Journal of Lipid Research (Apr 1999)
Urinary excretion of 2,7,8-trimethyl-2-(β-carboxyethyl)-6-hydroxychroman is a major route of elimination of γ-tocopherol in humans
Abstract
Little is known of the post-absorptive, metabolic fate of γ-tocopherol, the major form of vitamin E in North American diets. The objective of this study was to determine the extent of urinary excretion of 2,7,8-trimethyl-2-(β-carboxyethyl)-6-hydroxychroman (γ-CEHC), a recently identified metabolite of γ-tocopherol. A method for measurement of urinary γ-CEHC was developed, using gas chromatography–mass spectrometry (GC–MS) with a deuterated internal standard, 2,7,8-trimethyl-2-(β-carboxyethyl)-(3,4-2H2)-6-hydroxychroman (d2-γ-CEHC). This standard was synthesized by dehydrogenation of 6-acetyl-γ-CEHC followed by deuteration of the resulting 3,4-double bond. The use of d2-γ-CEHC resulted in accurate determinations of the concentration of d0-γ-CEHC in human urine.

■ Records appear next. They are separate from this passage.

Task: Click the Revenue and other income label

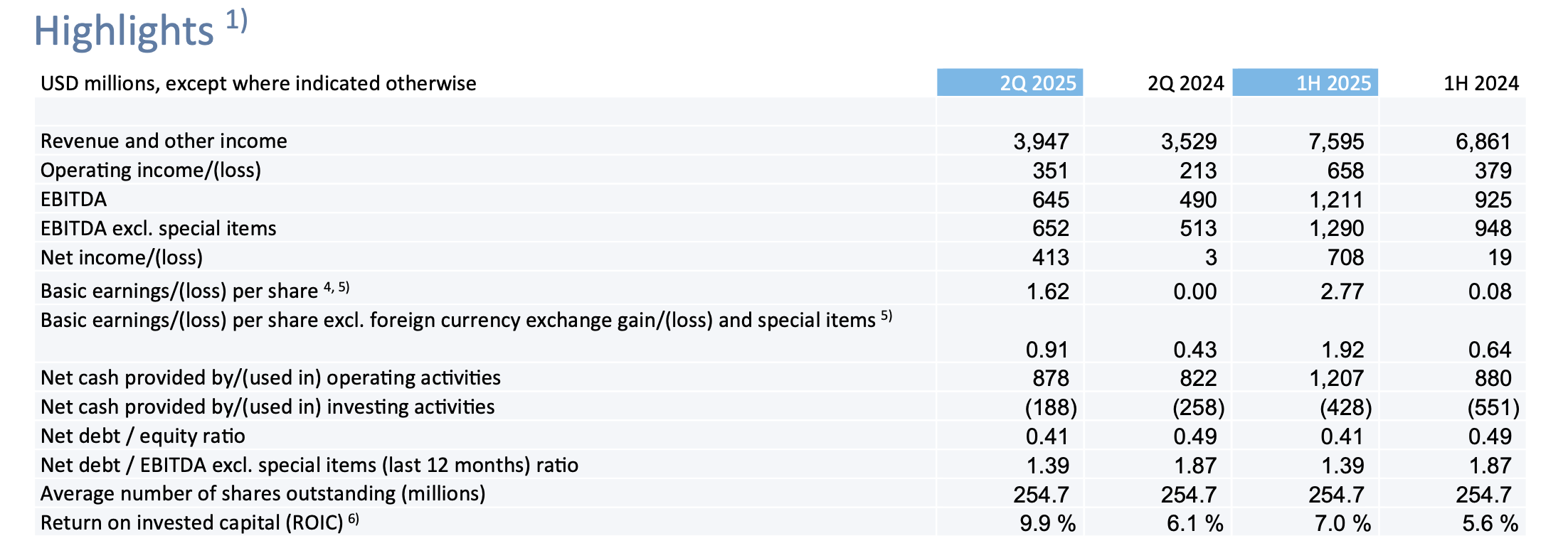Action: [164, 141]
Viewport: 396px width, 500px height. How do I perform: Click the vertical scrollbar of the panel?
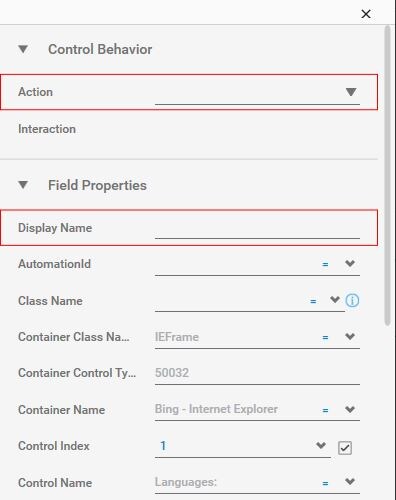[387, 176]
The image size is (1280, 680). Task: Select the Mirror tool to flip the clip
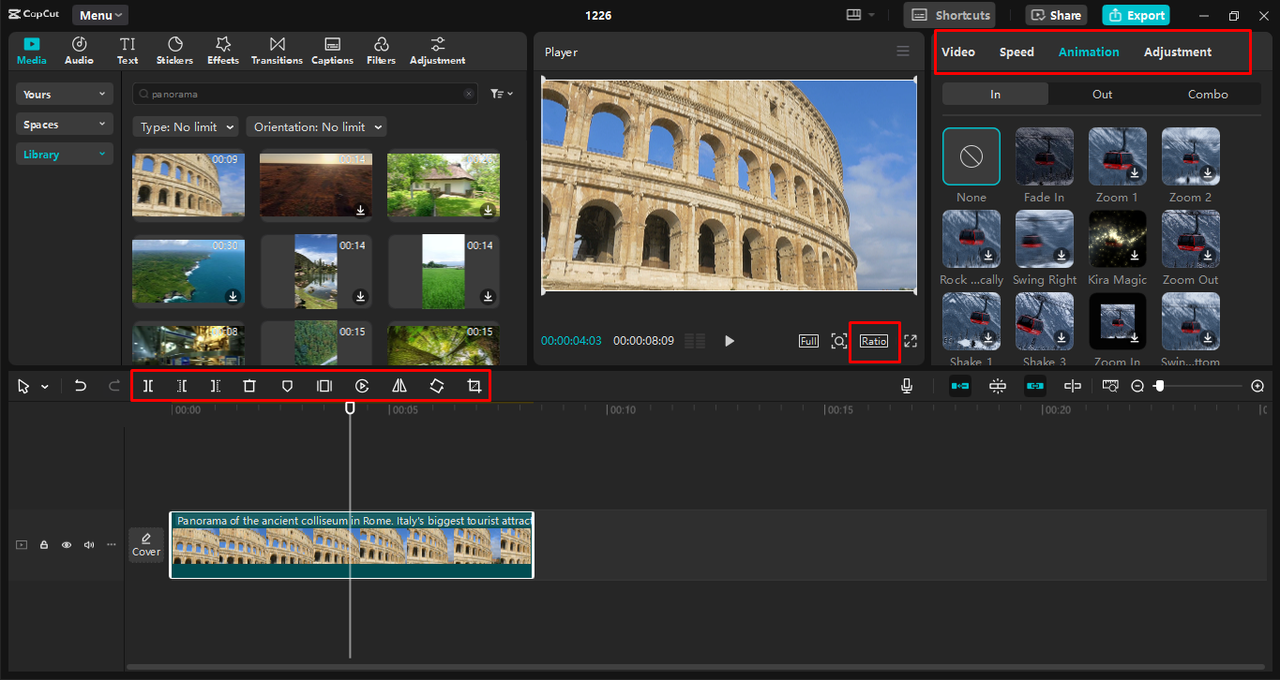399,386
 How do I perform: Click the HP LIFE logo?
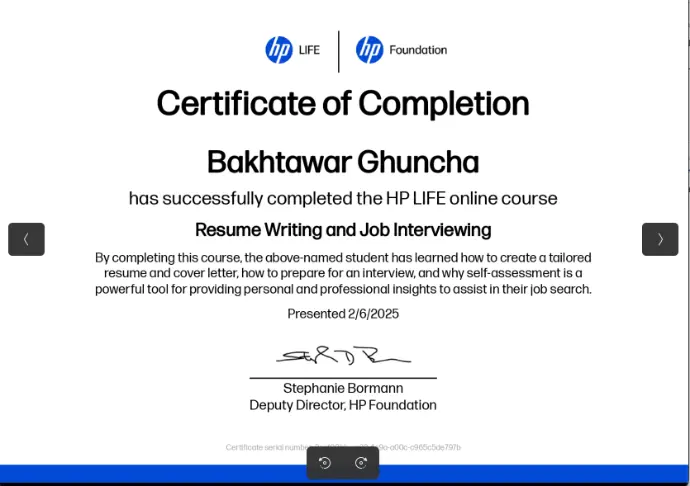pyautogui.click(x=279, y=50)
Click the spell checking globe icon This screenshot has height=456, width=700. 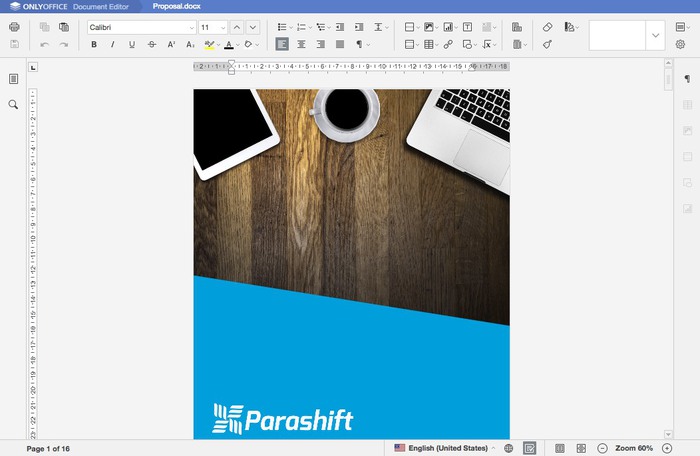508,448
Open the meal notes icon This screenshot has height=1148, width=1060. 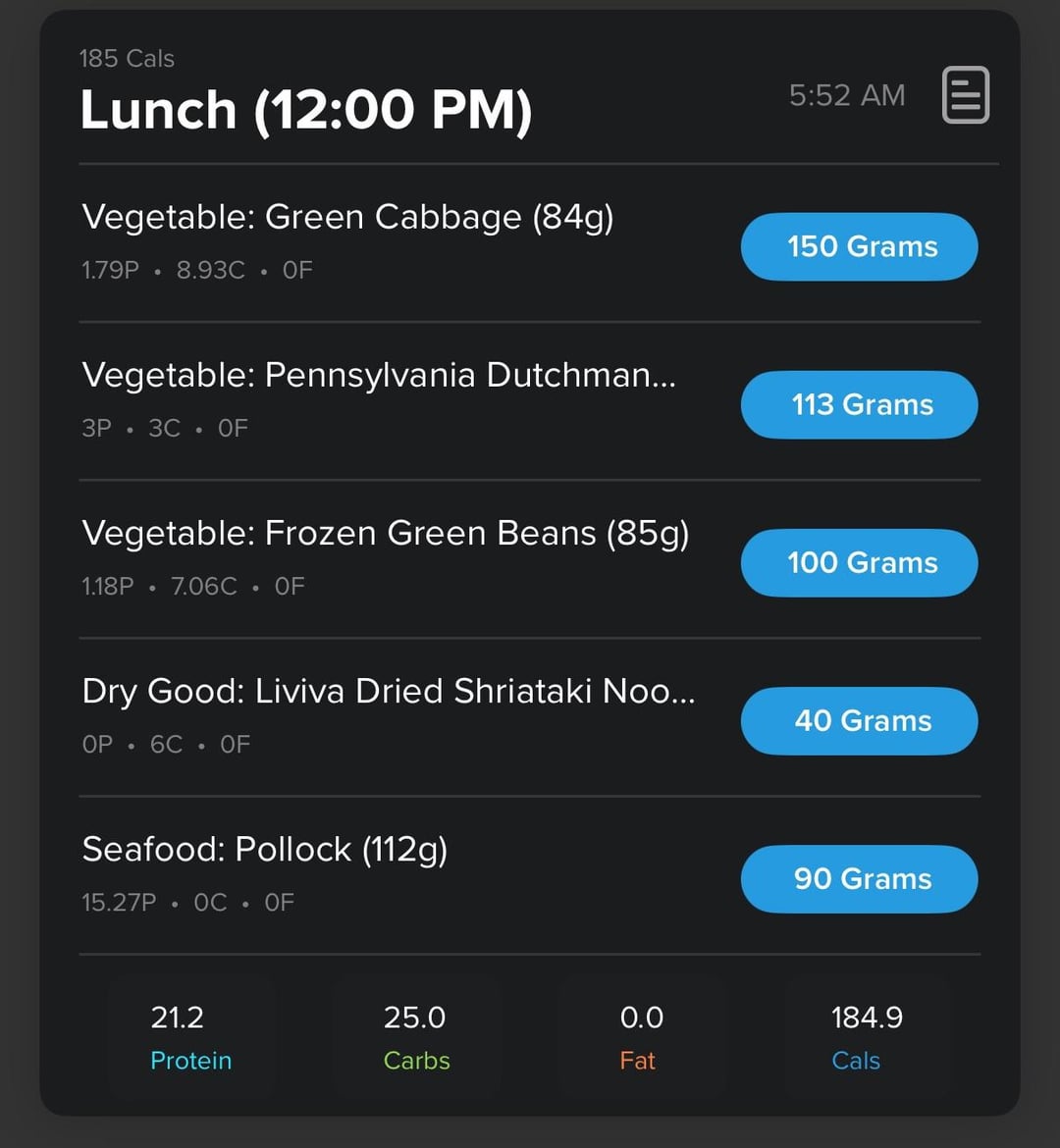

Urine samples containing added d2-γ-CEHC were treated with β-glucuronidase, extracted with an organic solvent, and analyzed by GC–MS. Analysis of 24-h urine pools from healthy subjects revealed γ-CEHC concentrations, normalized against creatinine, ranging from 2.5 to 31.5 μmol/g creatinine, or a total of 4.6 to 29.8 μmol per day. These results correspond to 2–12 mg γ-tocopherol excreted daily as γ-CEHC in the urine. Given an estimated mean intake of γ-tocopherol of 20 mg/day, catabolism of γ-tocopherol to γ-CEHC, followed by glucuronide conjugation and urinary excretion, is a major pathway for elimination of γ-tocopherol in humans.—Swanson, J. E., R. N. Ben, G. W. Burton, and R. S. Parker. Urinary excretion of 2,7,8-trimethyl-2-(β-carboxyethyl)-6-hydroxychroman is a major route of elimination of γ-tocopherol in humans. J. Lipid Res. 1999. 40: 665–671.